CYRUS HALL McCORMICK, 1867
From Painting by Cabanel
From that time to the present day the making of Reapers and Harvesters has remained an American business. An American machine must pay twenty dollars to enter France, and twenty-five to enter Hungary. But try as they may, other nations cannot learn the secret of the Reaper. They cannot produce a machine that is at once so complex, so hardy, and so efficient. When Bismarck, at the close of his life, was inspecting several American self-binders which he had bought for his farm at Fredericksruhe, he asked, "Why do they not make these machines in Germany?" As we have seen, had he wished a complete answer he would have had to read the history of the United States. He would have seen that the Reaper can be produced only in countries where labor receives a high reward, where farmers own their own acres without fear of being despoiled by invading armies, and where the average of intelligence and enterprise is as high in the country as in the city.
In 1898 Europe had become so dependent upon America for its reaping machinery that 22,000 machines were shipped from the McCormick plant alone—so many that a fleet of twelve vessels had to be chartered to carry them.
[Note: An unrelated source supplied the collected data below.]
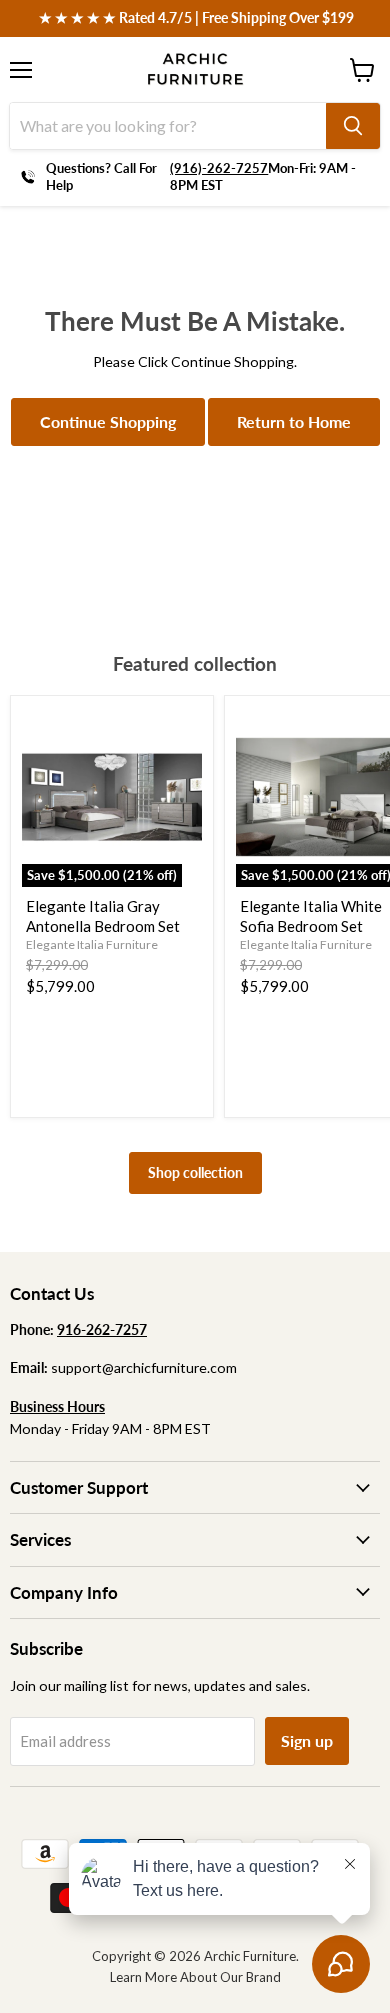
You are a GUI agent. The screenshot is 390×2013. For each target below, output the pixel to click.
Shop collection (195, 1172)
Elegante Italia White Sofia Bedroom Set (311, 916)
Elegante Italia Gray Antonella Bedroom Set (103, 916)
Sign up (307, 1740)
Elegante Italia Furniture (92, 944)
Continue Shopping (108, 421)
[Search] (353, 126)
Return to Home (294, 421)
There are now as many American Reapers and Harvesters in Europe as can do the work of 12,000,000 men. Of all American machines exported, the Reaper is at the head of the list. It has been the chief pathfinder for our foreign trade. Four-fifths of all the harvesting machinery in the world is made in the United States; and one-third, perhaps more, in the immense factory-city that Cyrus H. McCormick founded in Chicago in 1847.
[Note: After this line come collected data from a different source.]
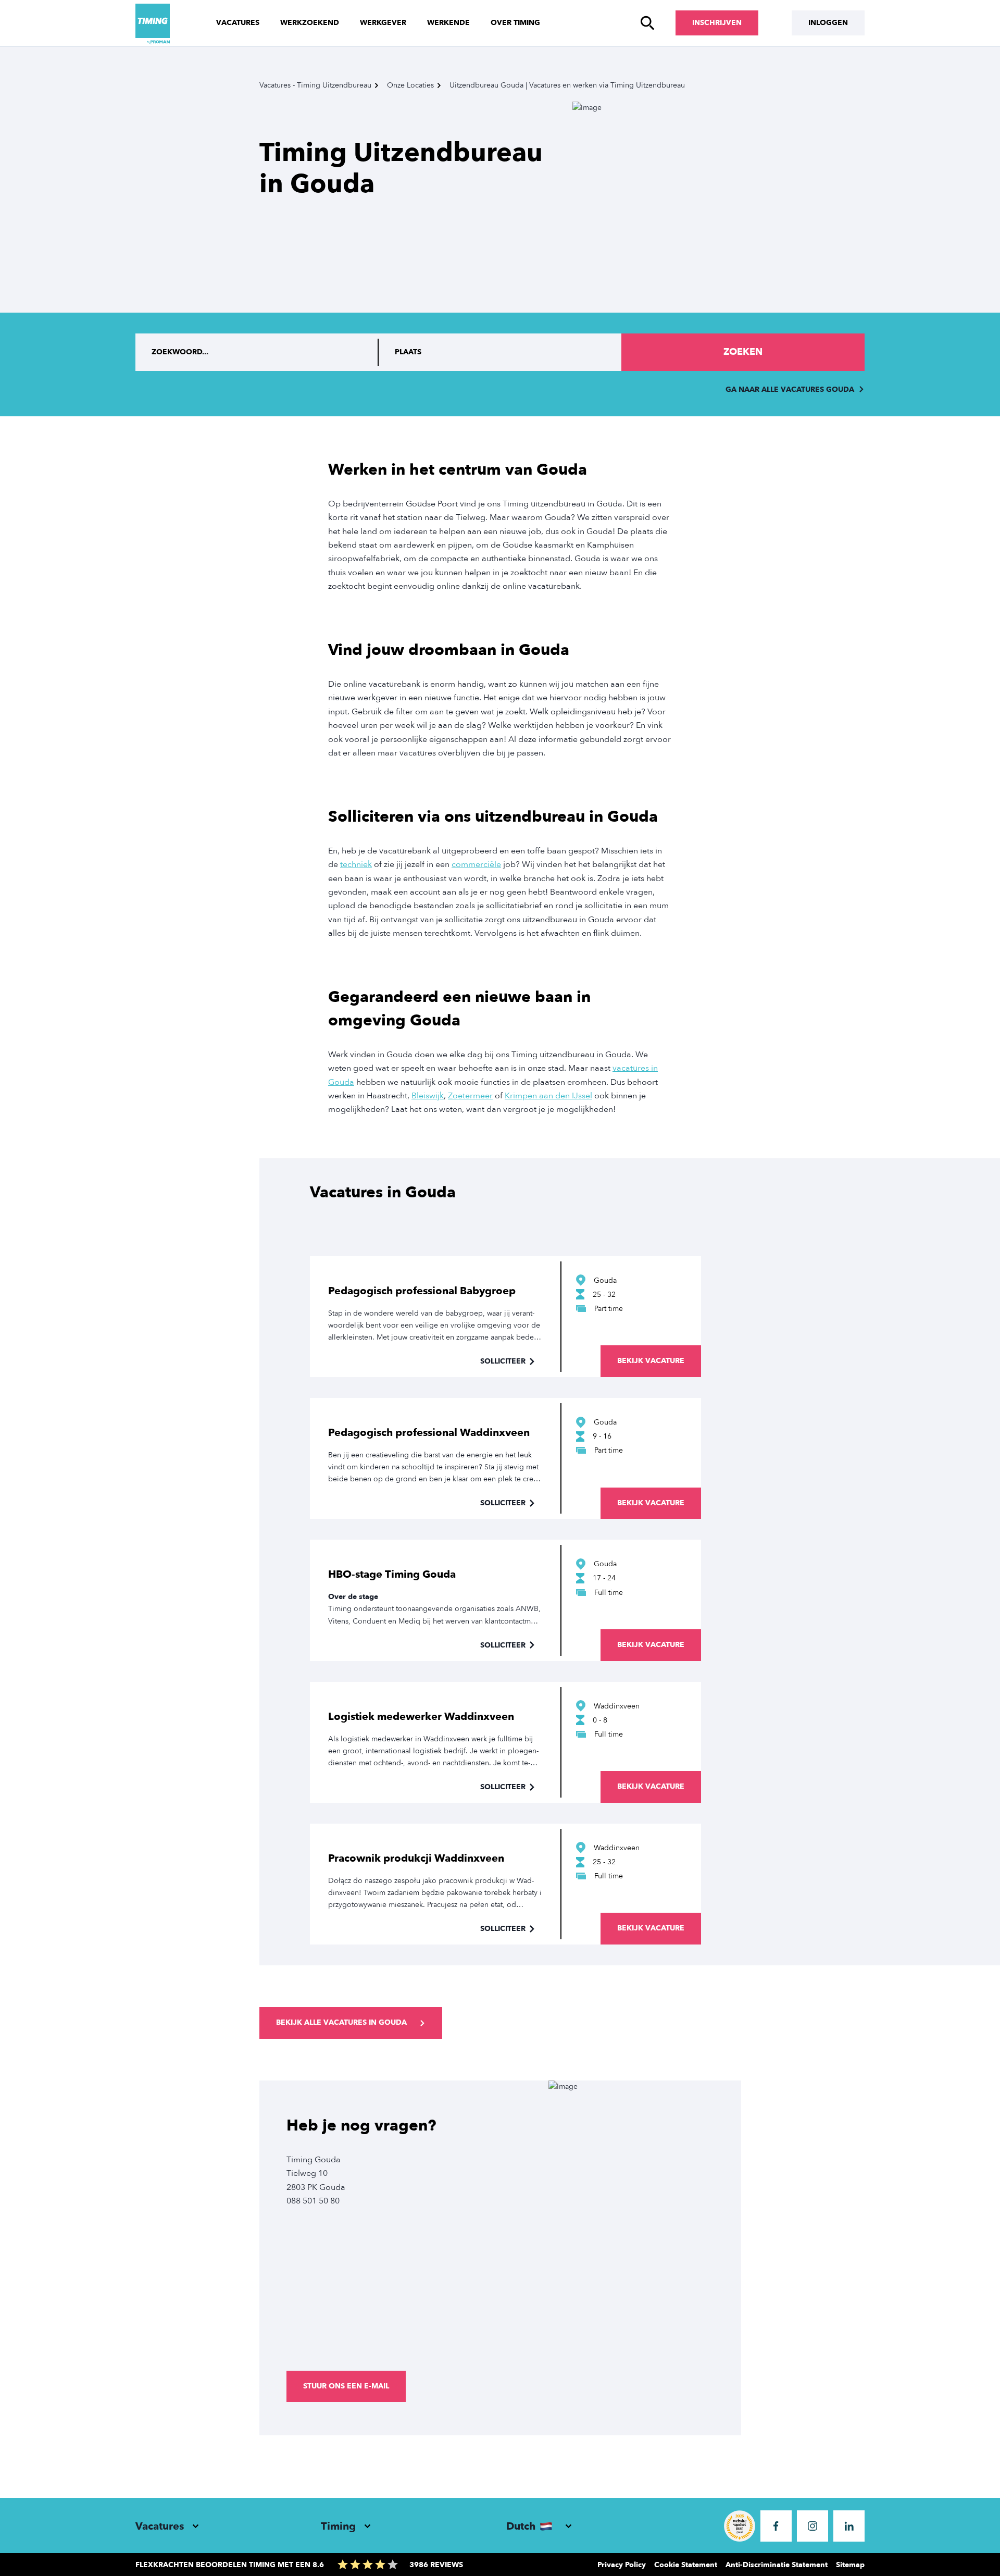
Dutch (520, 2526)
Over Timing (515, 23)
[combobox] (500, 352)
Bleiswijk (427, 1095)
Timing (338, 2526)
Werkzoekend (309, 23)
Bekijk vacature (650, 1361)
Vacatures (237, 23)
It was McCormick's most solid satisfaction, in his later life, to see foreign nations, one by one, adopt his invention and move up out of the Famine Zone. No news was at any time more welcome to him than the tidings that a new territory had been entered. And although the foreign trade has been vastly multiplied in the past five or six years, he lived long enough to see his catalogue printed in twenty languages, and to know that as long as the human race continued to eat bread, the sun would never set upon the empire of the Reaper.